First of all, like any food-related business expense you may only claim 50% of the cost of the meal. Also, don’t expect to order a $2500 bottle of wine and claim that as a reasonable business expense. Anything that appears overly extravagant is likely to get you a big fat audit.
Be sure you keep your receipts and mark them accordingly when you are taking a client out for a meal to discuss business. It’ll be much easier to support your claims when it’s time to file your return.
Business-Related Commuting
You’re going to have a tough time claiming a deduction that involves a daily commute if you are taking deductions for maintaining a home office. Therefore, don’t plan on trying to claim any tax-deductible expenses that involve your automobile.
Unless, of course, those trips are being made to meet with clients or in the service of performing normal business activities related to your line of work that require you to travel in your car. It really doesn’t matter where you’re going, as long as it has something to do with your home-based company.
If you’re going to Office Depot to pick up office supplies, that would qualify.
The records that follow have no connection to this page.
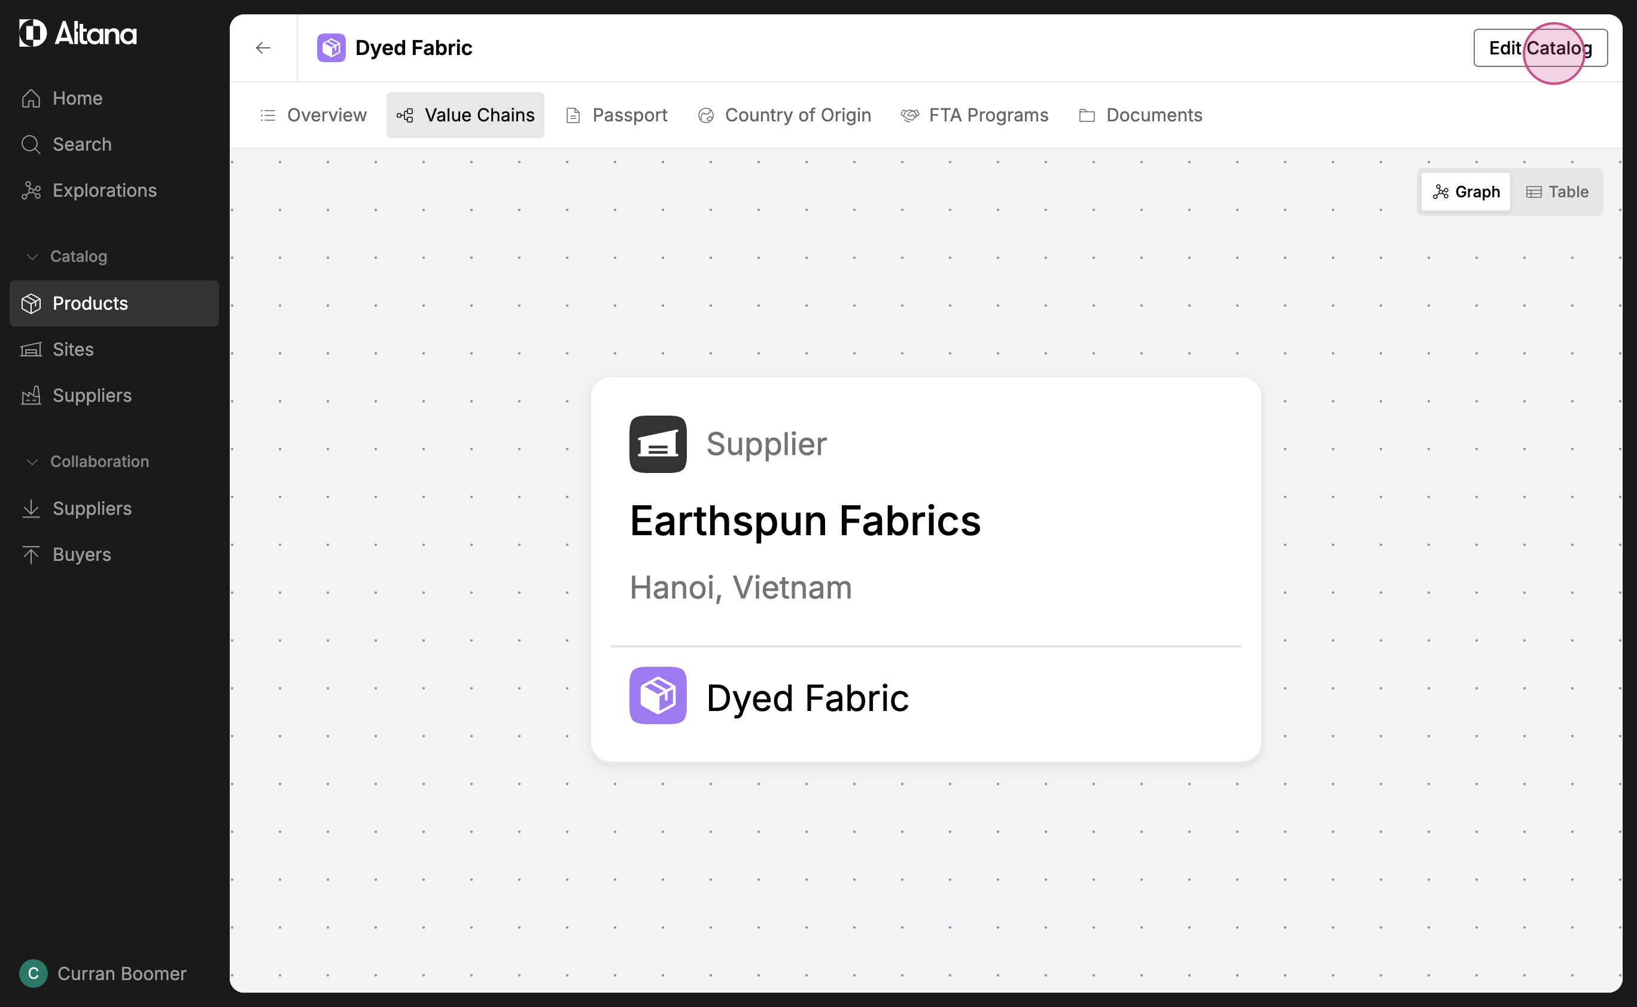Open the Passport tab
The width and height of the screenshot is (1637, 1007).
616,115
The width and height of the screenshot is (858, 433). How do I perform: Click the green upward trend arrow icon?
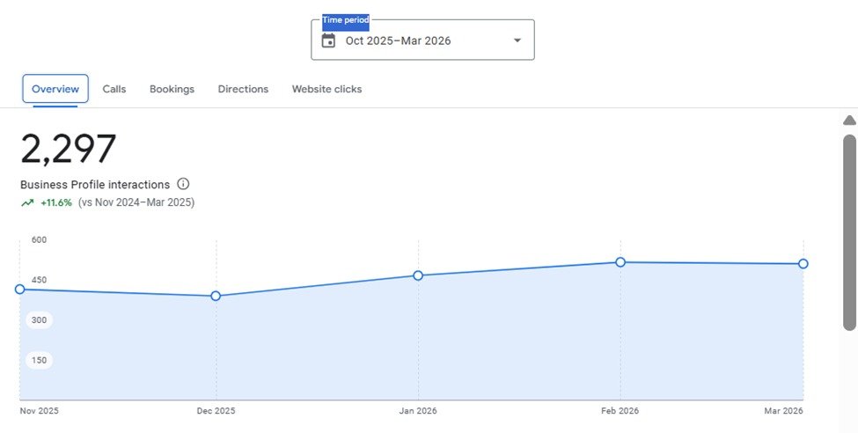(27, 203)
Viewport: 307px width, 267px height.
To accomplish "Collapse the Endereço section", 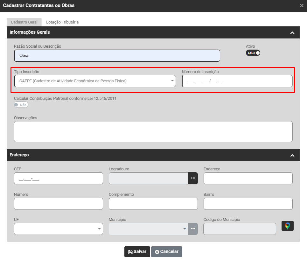I will point(292,155).
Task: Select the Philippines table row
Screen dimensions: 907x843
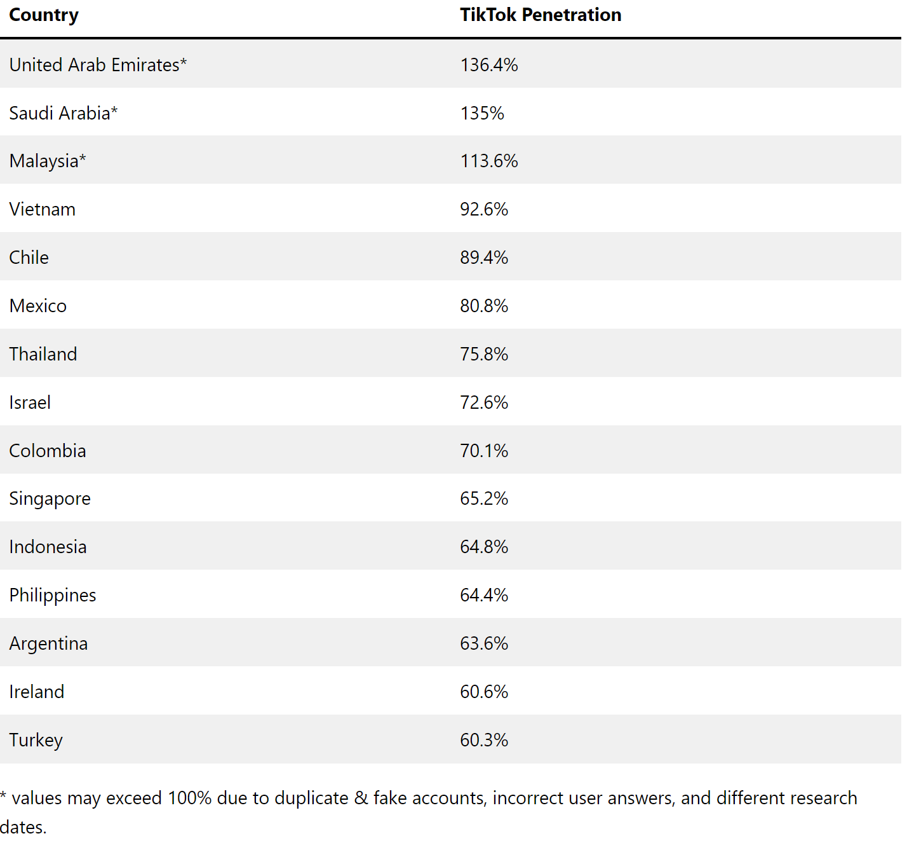Action: tap(450, 594)
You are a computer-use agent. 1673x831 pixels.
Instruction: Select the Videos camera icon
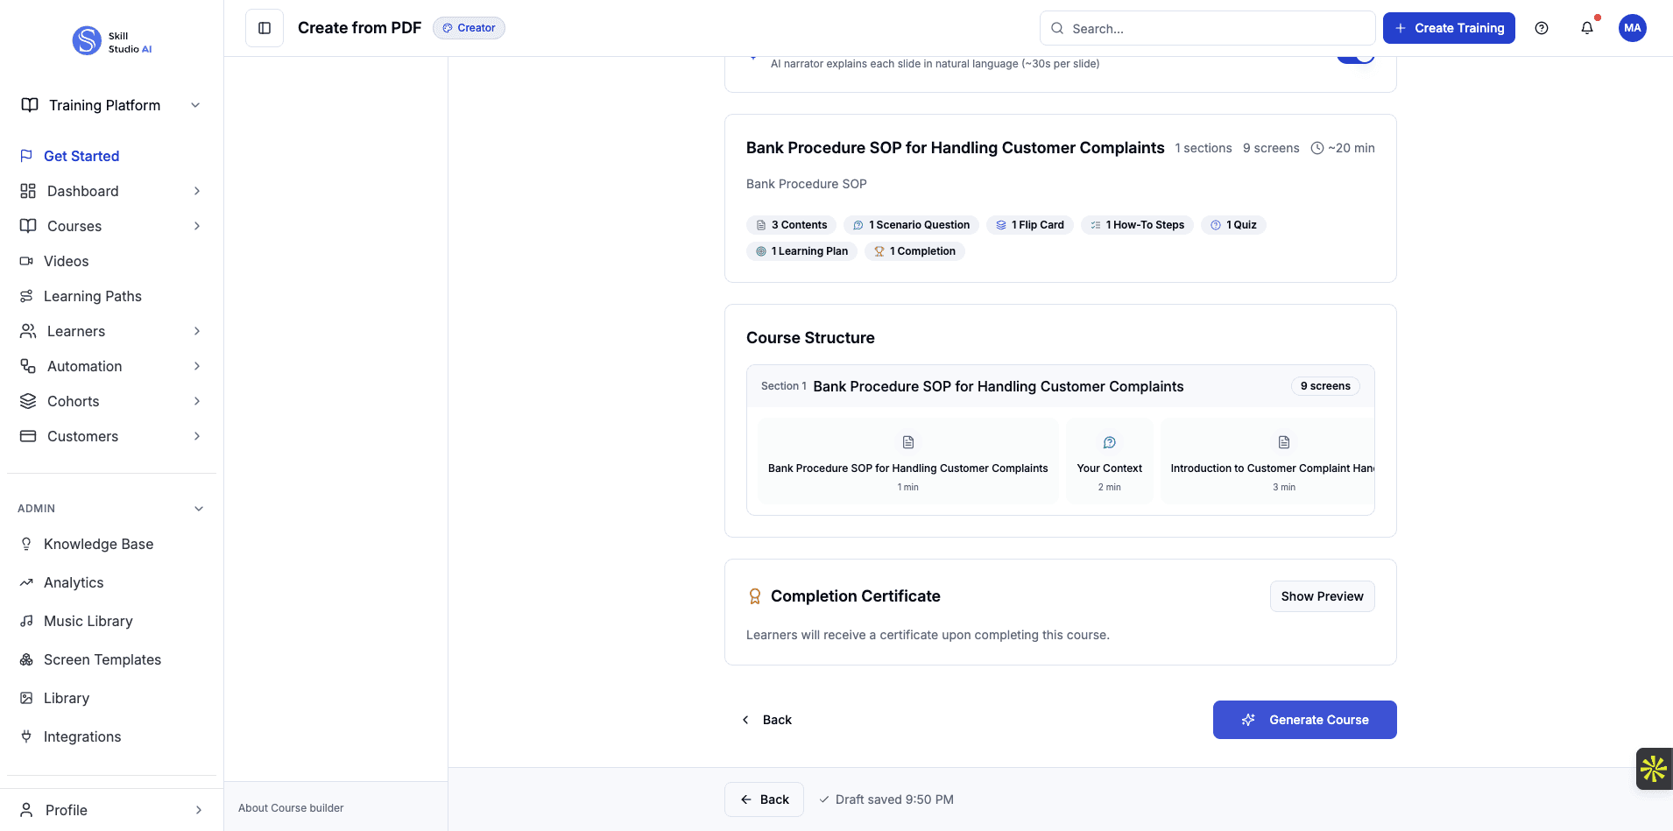[x=27, y=261]
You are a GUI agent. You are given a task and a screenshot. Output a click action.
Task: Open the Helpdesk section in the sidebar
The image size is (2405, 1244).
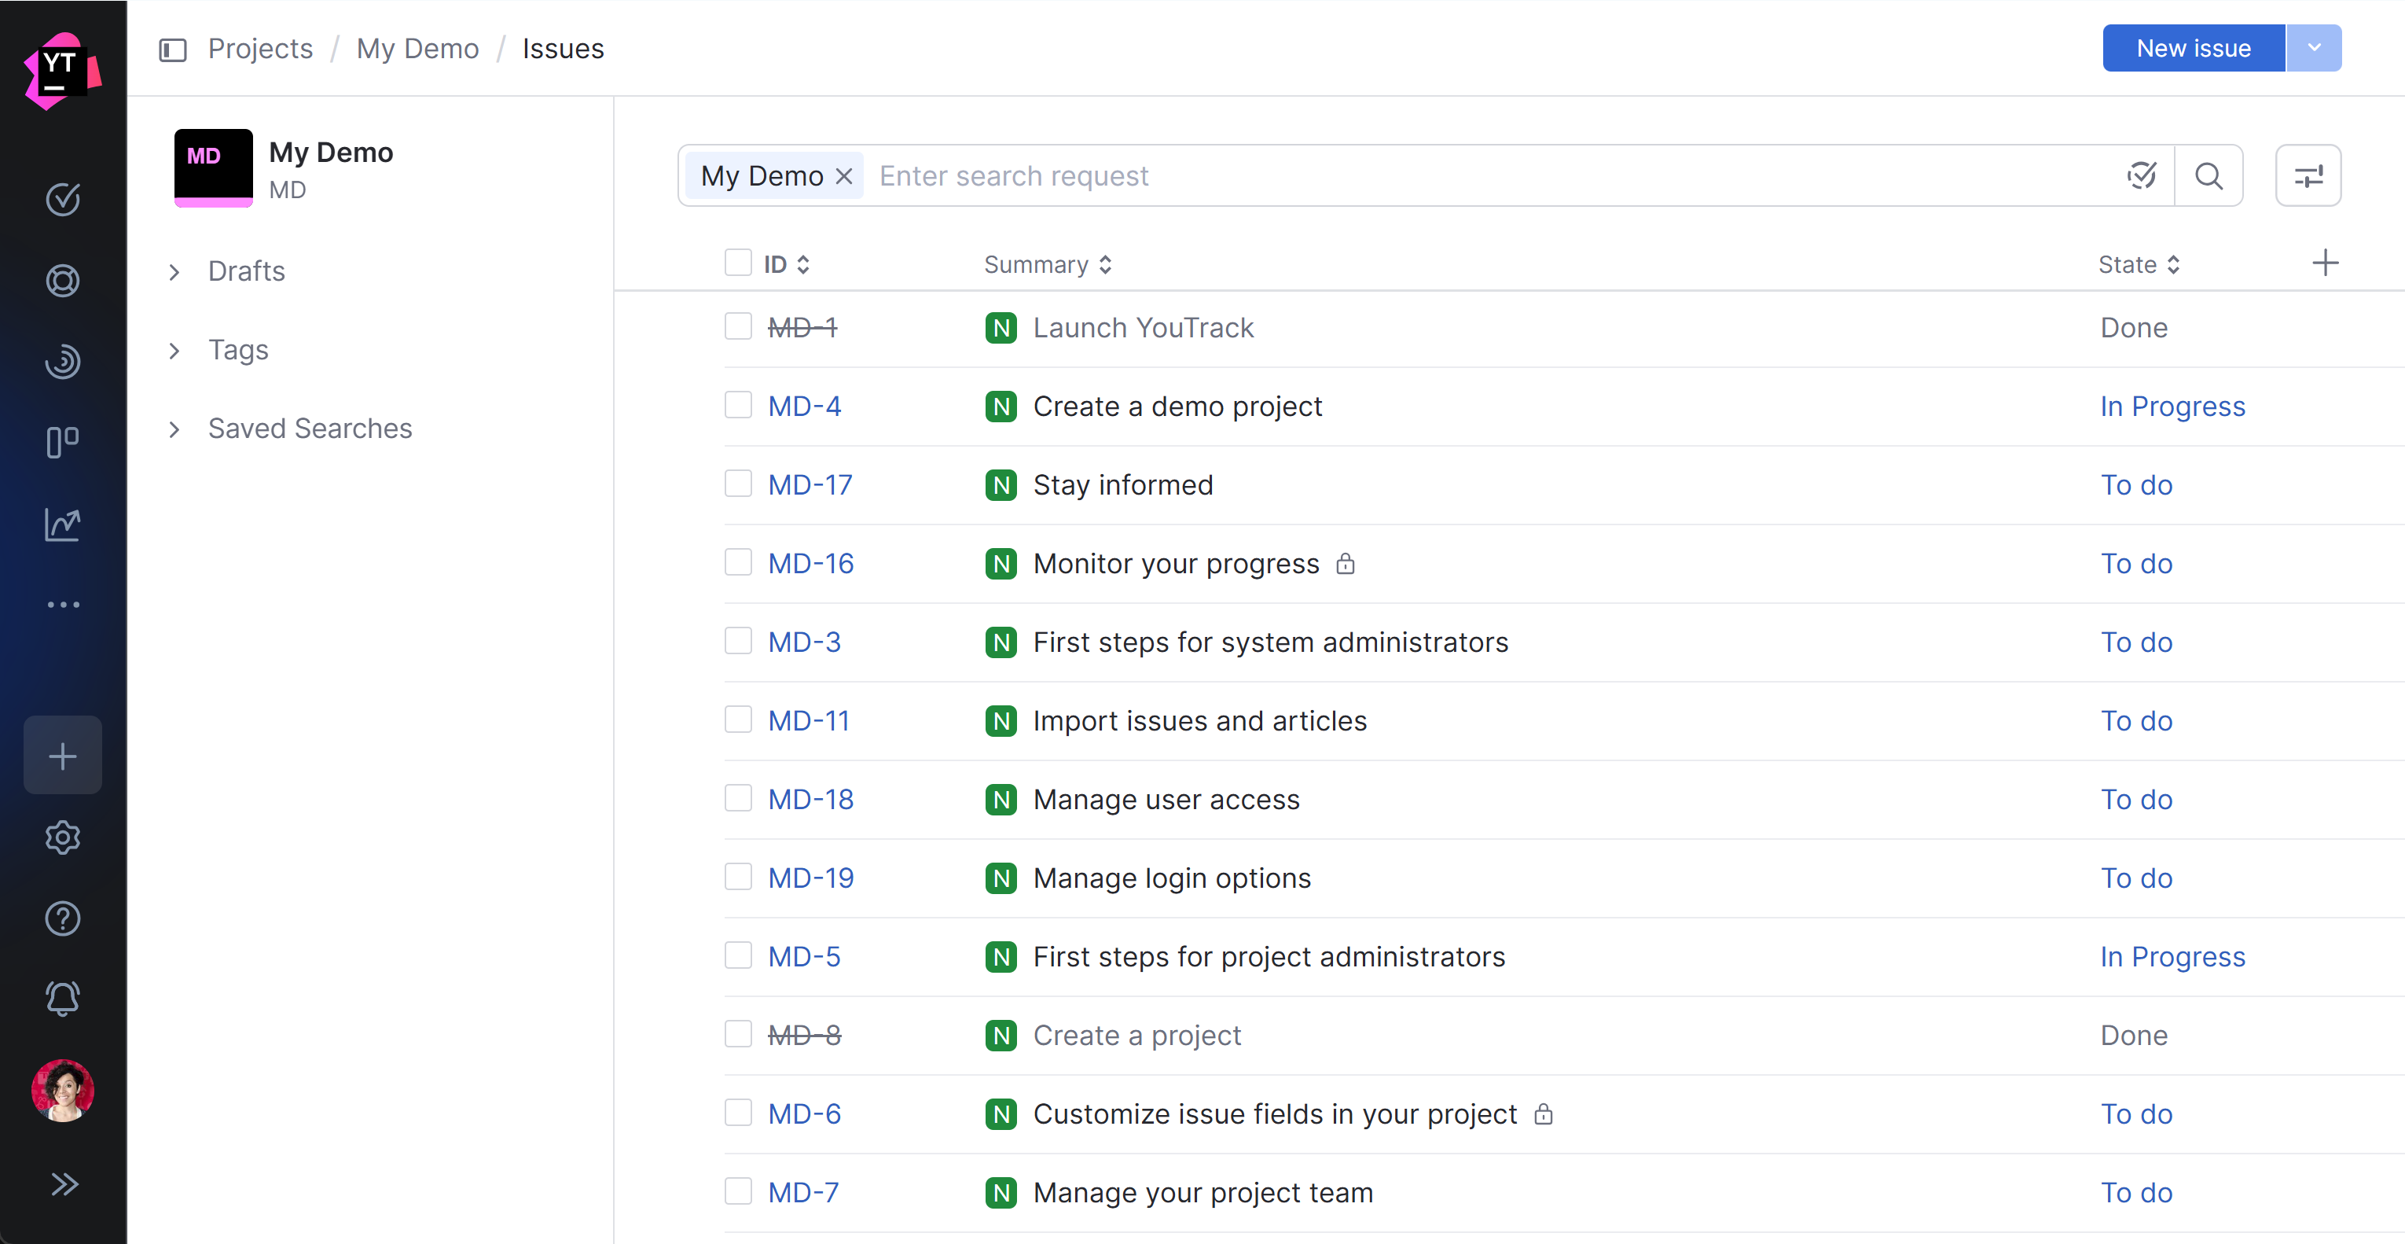63,280
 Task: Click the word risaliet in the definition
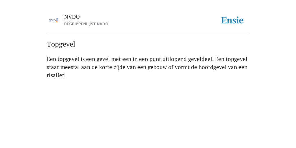[56, 75]
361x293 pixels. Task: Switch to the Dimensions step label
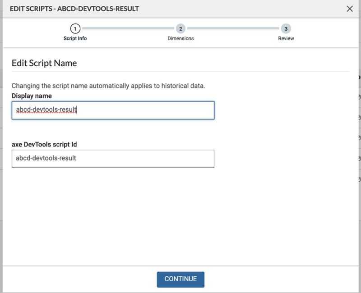pos(181,38)
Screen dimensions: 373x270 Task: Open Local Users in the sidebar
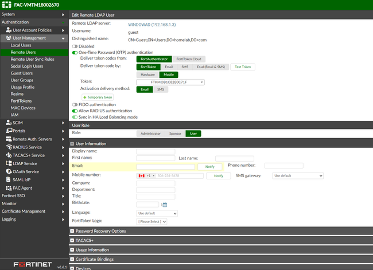point(21,45)
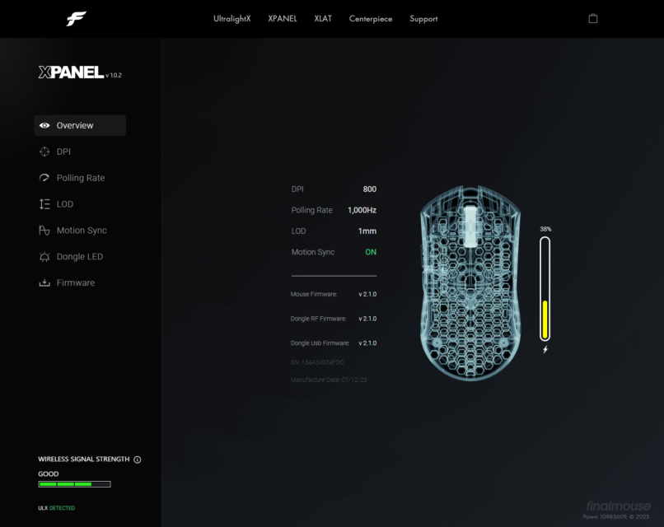This screenshot has height=527, width=664.
Task: Select the Overview eye icon in sidebar
Action: tap(45, 125)
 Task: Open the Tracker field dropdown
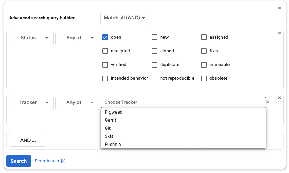coord(31,103)
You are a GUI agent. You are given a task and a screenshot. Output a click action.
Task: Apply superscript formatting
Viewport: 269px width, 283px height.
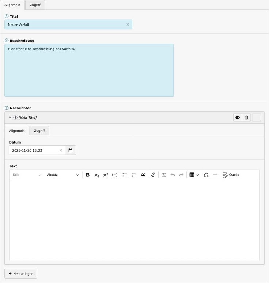click(106, 175)
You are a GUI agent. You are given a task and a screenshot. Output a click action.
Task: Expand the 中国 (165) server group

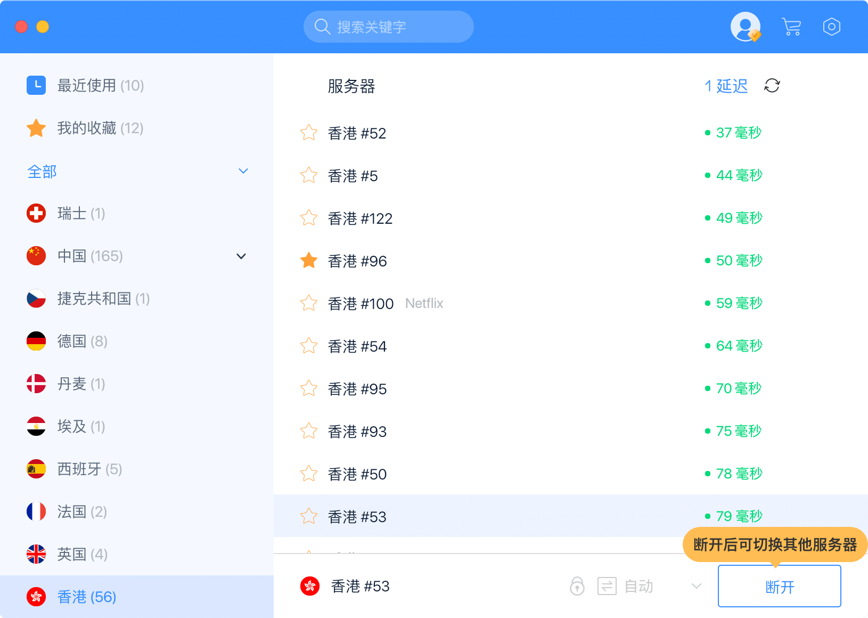(x=241, y=256)
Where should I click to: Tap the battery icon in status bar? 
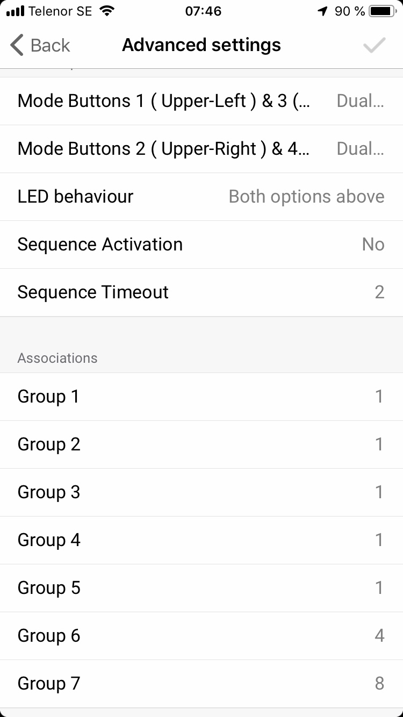tap(382, 11)
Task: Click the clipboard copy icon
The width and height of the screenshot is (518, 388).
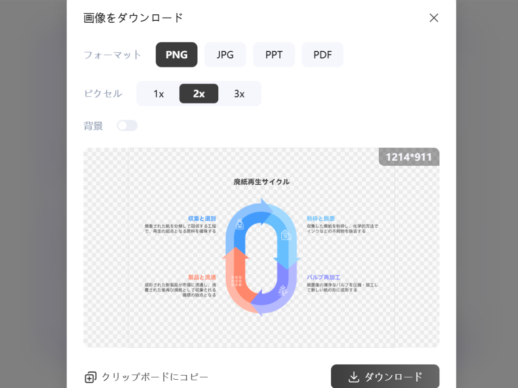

The typical deductions include the standard mileage deduction, fares for public transit use, if you take an Uber from one place to another, even parking and toll costs you may incur in your travels.
Our Final Thoughts
These are just some of the common deductions you can expect to claim should you meet all the requirements of the tax law. There are others that include your expenses for health insurance and even any money you may put away for retirement in a tax-deferred plan.
Be sure to discuss all of your options with a tax adviser, not just to make sure you’ve claimed everything to which you are eligible but also to confirm that you’ve made the proper calculations to support your claims. In addition, unless you’re taking the safe-harbor method for your deductions, keep all of your corresponding receipts and other necessary paperwork that supports everything you’ve claimed on your return. It sounds like a pain in the neck now, but it’s much easier than dealing with a full scale audit down the road.